Commuting in London is more stressful than moving house, going to the dentist or dealing with money matters.
Our daily journey to and from work is even more infuriating than the job itself.
For those of us who have had to put up with months of stress at London Bridge, the Farringdon flood, last night's South West Trains network problems or the near-daily travel chaos on the Tube, this will probably not come as a surprise.
Unsurprisingly for those of us who do the daily trek across the capital, London has come out with one of the worst scores out of six of Europe's major cities. Only Rome registers as more stressful out of the cities surveyed.
Across Europe, nearly two-thirds of commuters were late at least once every month because of problems with public transport. Almost a third – 27 per cent – said they were late three times a month.
London comes out worse on average, however.
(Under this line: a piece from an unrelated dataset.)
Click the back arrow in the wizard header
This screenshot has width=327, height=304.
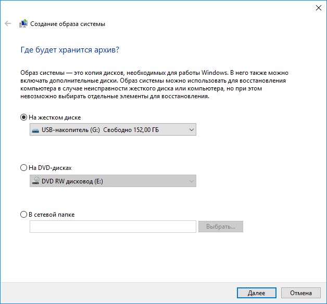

Some 80 per cent of commuters said they were late at least once a month, while 49 per cent failed to get into work at all on at least one occasion last year.
In total, 41 per cent of Londoners said their commute was becoming increasingly stressful
Andreas Ostendorf, vice president of sustainability, environment and safety engineering for Ford of Europe, said: “For many people it can feel like they have done a full day before they have even set foot in the office.”
This is not the only recent study that shows the toll commuting is taking on our emotional wellbeing.
According to a survey put out by the ONS in February, the UK's commuters have lower life satisfaction, a lower sense that their daily activities are worthwhile, lower levels of happiness and higher anxiety on average than non-commuters.
Average happiness levels begin to fall and anxiety levels begin to rise after the first 15 minutes of the commute to work.
Another survey carried out by Moovit suggests the average London commute takes 104 minutes each day.
Rome is the worst European country, with commuters spending 111 minutes getting to work, but Bogota and Los Angeles came out as the worst globally, with residents taking 134 and 133 minutes respectively.